## [Problem to work on]
Each record in the material below must be written out again exactly.

## [Data under study]
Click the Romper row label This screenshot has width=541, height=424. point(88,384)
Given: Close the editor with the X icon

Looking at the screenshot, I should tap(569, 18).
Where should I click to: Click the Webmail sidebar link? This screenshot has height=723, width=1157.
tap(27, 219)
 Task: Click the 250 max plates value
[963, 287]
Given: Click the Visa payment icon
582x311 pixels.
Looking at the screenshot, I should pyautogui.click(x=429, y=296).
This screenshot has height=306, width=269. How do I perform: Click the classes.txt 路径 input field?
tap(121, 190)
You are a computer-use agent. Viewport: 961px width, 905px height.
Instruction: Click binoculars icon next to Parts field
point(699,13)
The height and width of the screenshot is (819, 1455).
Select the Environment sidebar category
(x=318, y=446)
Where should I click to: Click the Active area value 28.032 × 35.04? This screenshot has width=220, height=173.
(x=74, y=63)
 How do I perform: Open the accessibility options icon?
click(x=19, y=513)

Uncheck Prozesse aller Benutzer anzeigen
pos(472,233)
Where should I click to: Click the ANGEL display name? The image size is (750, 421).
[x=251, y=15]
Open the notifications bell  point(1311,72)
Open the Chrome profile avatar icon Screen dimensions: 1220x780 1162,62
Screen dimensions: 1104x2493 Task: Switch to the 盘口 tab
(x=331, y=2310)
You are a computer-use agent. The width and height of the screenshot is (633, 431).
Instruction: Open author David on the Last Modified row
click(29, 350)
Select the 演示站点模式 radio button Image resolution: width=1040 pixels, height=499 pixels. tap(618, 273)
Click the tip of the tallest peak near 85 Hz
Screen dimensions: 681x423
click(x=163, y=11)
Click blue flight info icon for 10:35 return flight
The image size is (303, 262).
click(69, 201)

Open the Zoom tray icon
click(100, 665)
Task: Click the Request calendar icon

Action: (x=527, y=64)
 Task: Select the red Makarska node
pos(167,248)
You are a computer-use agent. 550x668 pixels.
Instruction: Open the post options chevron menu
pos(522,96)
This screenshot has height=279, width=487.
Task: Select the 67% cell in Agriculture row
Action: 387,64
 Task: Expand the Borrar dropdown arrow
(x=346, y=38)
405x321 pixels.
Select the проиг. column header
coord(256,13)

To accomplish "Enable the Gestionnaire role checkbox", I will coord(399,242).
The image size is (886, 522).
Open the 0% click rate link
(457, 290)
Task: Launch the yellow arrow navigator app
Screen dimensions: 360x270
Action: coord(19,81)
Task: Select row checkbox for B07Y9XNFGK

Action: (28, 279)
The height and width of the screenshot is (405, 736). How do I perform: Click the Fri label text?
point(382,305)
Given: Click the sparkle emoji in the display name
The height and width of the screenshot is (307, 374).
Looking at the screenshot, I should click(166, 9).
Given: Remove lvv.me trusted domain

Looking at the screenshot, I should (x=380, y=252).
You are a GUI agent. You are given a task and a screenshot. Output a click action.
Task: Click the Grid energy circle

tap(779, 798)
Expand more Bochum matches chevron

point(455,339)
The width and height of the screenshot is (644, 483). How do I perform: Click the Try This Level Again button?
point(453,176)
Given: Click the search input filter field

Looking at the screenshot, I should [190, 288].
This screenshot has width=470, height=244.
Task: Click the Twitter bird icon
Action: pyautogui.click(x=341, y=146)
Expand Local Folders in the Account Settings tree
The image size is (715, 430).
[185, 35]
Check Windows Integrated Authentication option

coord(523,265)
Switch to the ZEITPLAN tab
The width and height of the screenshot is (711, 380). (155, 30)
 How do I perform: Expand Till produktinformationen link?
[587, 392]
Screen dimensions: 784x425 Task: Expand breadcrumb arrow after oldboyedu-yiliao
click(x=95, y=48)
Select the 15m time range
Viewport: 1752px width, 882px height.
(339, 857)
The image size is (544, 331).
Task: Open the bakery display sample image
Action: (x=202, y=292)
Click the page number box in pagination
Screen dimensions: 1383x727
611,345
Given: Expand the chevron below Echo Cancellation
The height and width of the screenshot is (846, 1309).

## [Answer area]
Click the Romper row label This screenshot has width=541, height=424. point(88,384)
Given: Close the editor with the X icon

Looking at the screenshot, I should tap(569, 18).
Where should I click to: Click the Webmail sidebar link? This screenshot has height=723, width=1157.
tap(27, 219)
 Task: Click the 250 max plates value
[963, 287]
Given: Click the Visa payment icon
582x311 pixels.
Looking at the screenshot, I should pyautogui.click(x=429, y=296).
This screenshot has height=306, width=269. How do I perform: Click the classes.txt 路径 input field?
tap(121, 190)
You are a computer-use agent. Viewport: 961px width, 905px height.
Instruction: Click binoculars icon next to Parts field
point(699,13)
The height and width of the screenshot is (819, 1455).
Select the Environment sidebar category
(x=318, y=446)
Where should I click to: Click the Active area value 28.032 × 35.04? This screenshot has width=220, height=173.
(x=74, y=63)
 How do I perform: Open the accessibility options icon?
click(x=19, y=513)

Uncheck Prozesse aller Benutzer anzeigen
pos(472,233)
Where should I click to: Click the ANGEL display name? The image size is (750, 421).
[x=251, y=15]
Open the notifications bell  point(1311,72)
Open the Chrome profile avatar icon Screen dimensions: 1220x780 1162,62
Screen dimensions: 1104x2493 Task: Switch to the 盘口 tab
(x=331, y=2310)
You are a computer-use agent. The width and height of the screenshot is (633, 431).
Instruction: Open author David on the Last Modified row
click(29, 350)
Select the 演示站点模式 radio button Image resolution: width=1040 pixels, height=499 pixels. tap(618, 273)
Click the tip of the tallest peak near 85 Hz
Screen dimensions: 681x423
click(x=163, y=11)
Click blue flight info icon for 10:35 return flight
The image size is (303, 262).
click(69, 201)

Open the Zoom tray icon
click(100, 665)
Task: Click the Request calendar icon

Action: (x=527, y=64)
 Task: Select the red Makarska node
pos(167,248)
You are a computer-use agent. 550x668 pixels.
Instruction: Open the post options chevron menu
pos(522,96)
This screenshot has height=279, width=487.
Task: Select the 67% cell in Agriculture row
Action: 387,64
 Task: Expand the Borrar dropdown arrow
(x=346, y=38)
405x321 pixels.
Select the проиг. column header
coord(256,13)

To accomplish "Enable the Gestionnaire role checkbox", I will coord(399,242).
The image size is (886, 522).
Open the 0% click rate link
(457, 290)
Task: Launch the yellow arrow navigator app
Screen dimensions: 360x270
Action: coord(19,81)
Task: Select row checkbox for B07Y9XNFGK

Action: (28, 279)
The height and width of the screenshot is (405, 736). How do I perform: Click the Fri label text?
point(382,305)
Given: Click the sparkle emoji in the display name
The height and width of the screenshot is (307, 374).
Looking at the screenshot, I should click(166, 9).
Given: Remove lvv.me trusted domain

Looking at the screenshot, I should (x=380, y=252).
You are a GUI agent. You are given a task and a screenshot. Output a click action.
Task: Click the Grid energy circle

tap(779, 798)
Expand more Bochum matches chevron

point(455,339)
The width and height of the screenshot is (644, 483). How do I perform: Click the Try This Level Again button?
point(453,176)
Given: Click the search input filter field

Looking at the screenshot, I should [190, 288].
This screenshot has width=470, height=244.
Task: Click the Twitter bird icon
Action: pyautogui.click(x=341, y=146)
Expand Local Folders in the Account Settings tree
The image size is (715, 430).
[185, 35]
Check Windows Integrated Authentication option

coord(523,265)
Switch to the ZEITPLAN tab
The width and height of the screenshot is (711, 380). (155, 30)
 How do I perform: Expand Till produktinformationen link?
[587, 392]
Screen dimensions: 784x425 Task: Expand breadcrumb arrow after oldboyedu-yiliao
click(x=95, y=48)
Select the 15m time range
Viewport: 1752px width, 882px height.
(339, 857)
The image size is (544, 331).
Task: Open the bakery display sample image
Action: (x=202, y=292)
Click the page number box in pagination
Screen dimensions: 1383x727
611,345
Given: Expand the chevron below Echo Cancellation
The height and width of the screenshot is (846, 1309).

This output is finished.